Editorial: Past time to end anonymous bills

It’s ridiculous that most of the bills that come through the Kansas Legislature are anonymous. Hopefully, a bill being introduced this session can change that.

State Rep. Stephanie Clayton, R-Overland Park, has proposed legislation that would require bills that come through committee to include the name of the person who initiated the bill. Currently, state law allows bills that are introduced in committee to be sponsored by the committee, and individual names are not attached to them.

The Kansas City Star, in its recent investigative series on the lack of transparency in Kansas, reported that 94 percent of the bills that were passed during the last legislative session listed only a committee as the bill’s sponsor. This is not a new tactic — more than 90 percent of the bills approved in the past decade do not have names associated with them.

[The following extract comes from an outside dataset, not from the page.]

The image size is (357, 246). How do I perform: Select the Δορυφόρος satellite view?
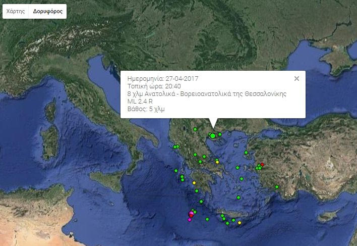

Kansas is unique in taking this approach. Although a handful of other states — Idaho, Iowa and West Virginia — allow committee bills, they all attach names to the bills by identifying either the originator of the bill or the members of the committee who are supporting it.

Only Kansas keeps its residents in the dark when it comes to identifying who’s behind legislation.

Clayton hopes to change that. “I want to make it so if you look up a bill online, you’ll know who the requester is, and who asked for it,” Clayton told the Associated Press.

Clayton’s bill faces an uphill battle. House Speaker Ron Ryckman and Senate Majority Leader Susan Wagle have expressed their opposition to such a change.

Ryckman said individuals don’t want to be associated with a bill because that bill could later become an entirely different bill if it is subjected to gut-and-go. Gut-and-go is a political tool in which the contents of a bill that has been approved by one chamber is gutted and replaced with entirely different legislation before being sent back to the originating chamber for an up or down vote.

Wagle said she wants legislators to vote on the content of a bill, not on the person sponsoring it. “I don’t want a name attached to it because there are people here who see a name on the bill and they vote against it if they have a personal vendetta that they want to carry out.”

Such arguments reek of political cowardice. Why would a legislator author, sponsor or bring forward a bill they are not willing to put their name on?

Lawmakers are the most public of public servants and should be held accountable for their actions. If voters are to make informed decisions, they need to know what bills their legislators are writing, supporting and opposing.

Clayton’s bill is a no-brainer, and it should be supported and approved.